■ **REQUIRED ACTION**
Pictures do not belong in the copy; print every entry exactly as it stands.

Extracted records
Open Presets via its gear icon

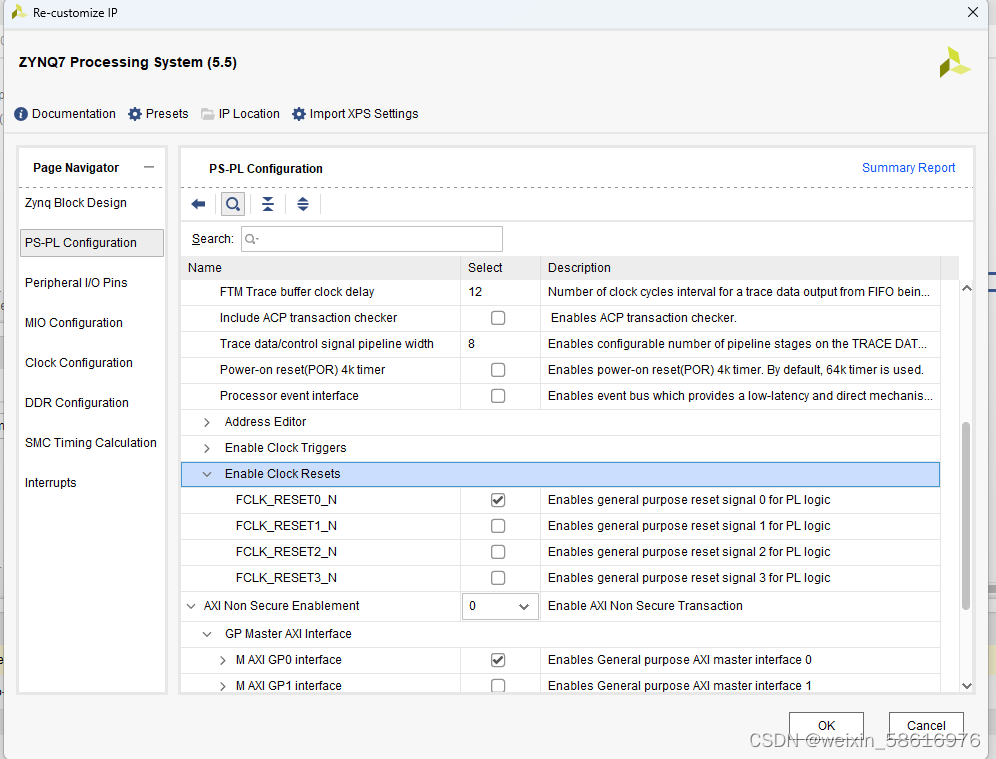tap(135, 114)
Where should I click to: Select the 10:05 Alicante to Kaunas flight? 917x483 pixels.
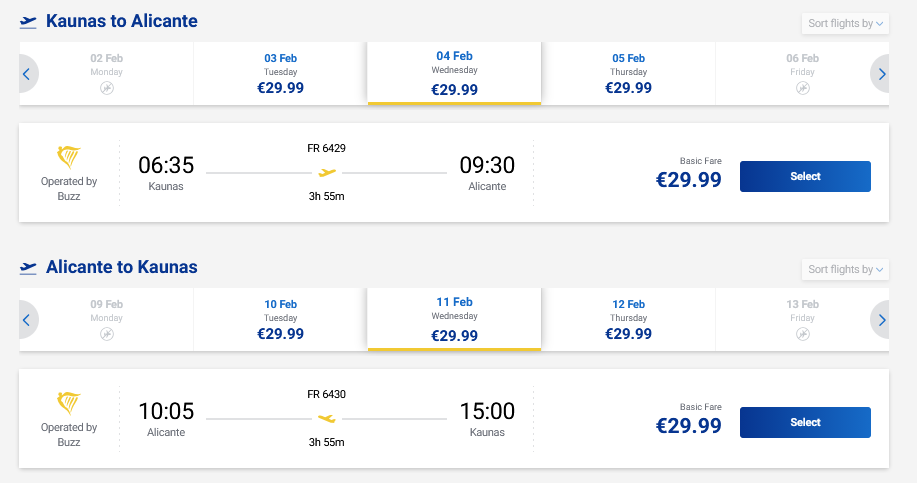click(805, 422)
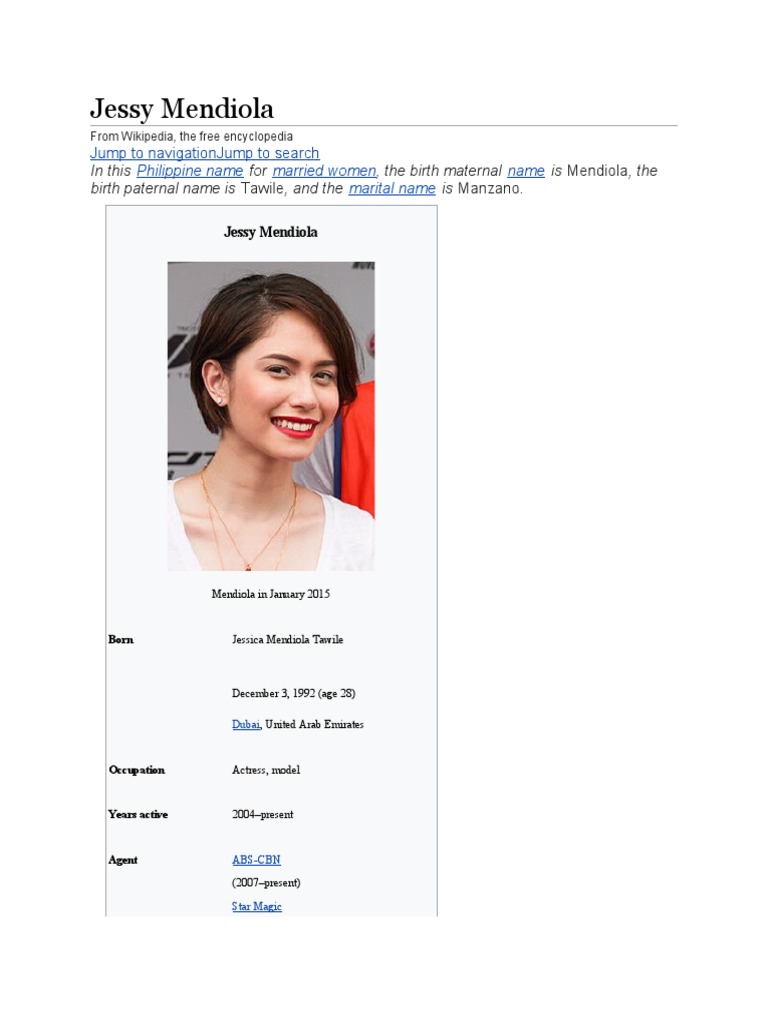Click the 'Agent' row label

pyautogui.click(x=123, y=860)
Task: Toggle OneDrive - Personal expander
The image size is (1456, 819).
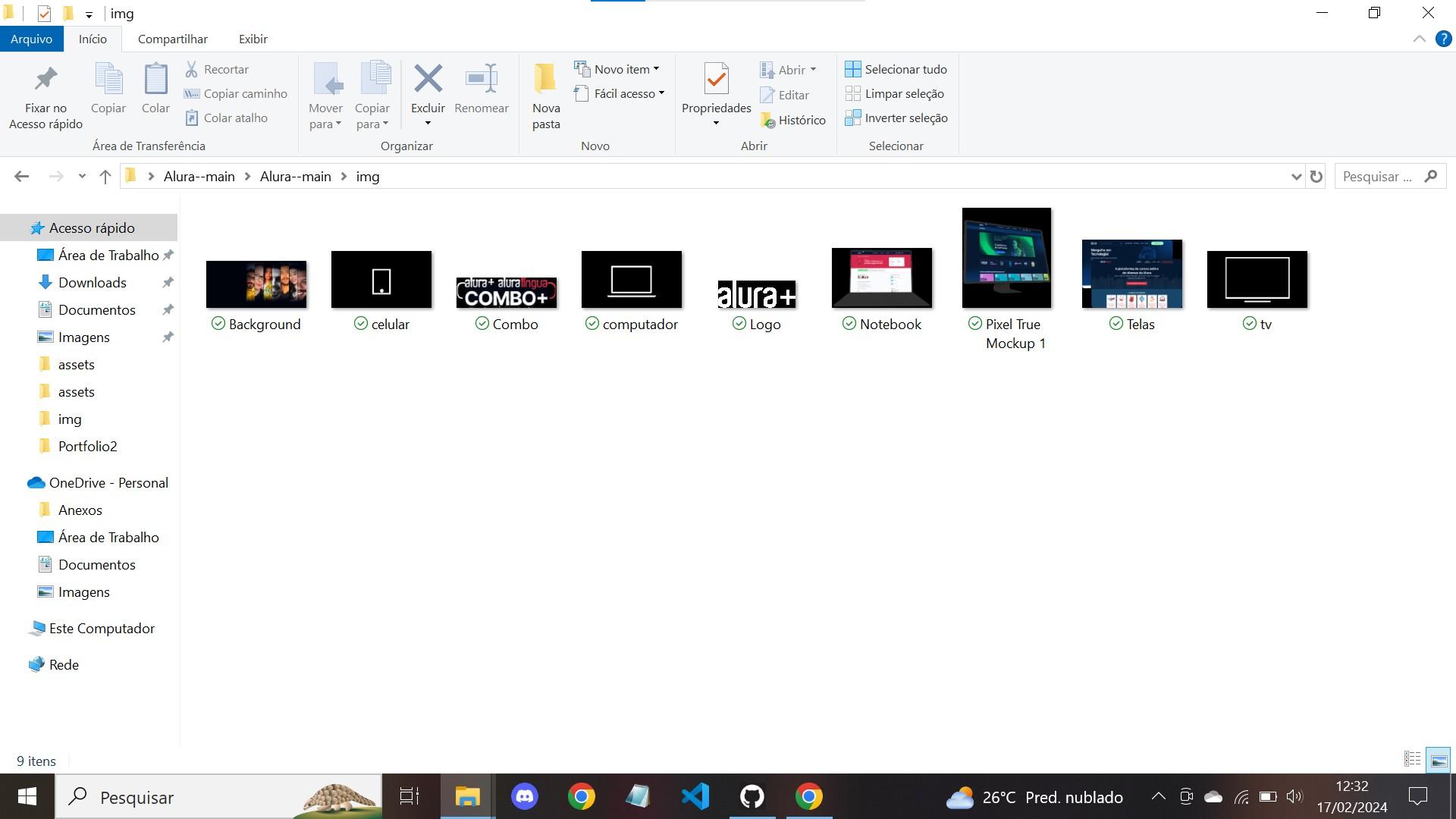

■ **WRITTEN RESPONSE**
Open Presets via its gear icon

tap(135, 114)
Where should I click to: Select the 10:05 Alicante to Kaunas flight? 917x483 pixels.
click(805, 422)
Click the 'Agent' row label

pyautogui.click(x=123, y=860)
Task: Toggle OneDrive - Personal expander
The image size is (1456, 819).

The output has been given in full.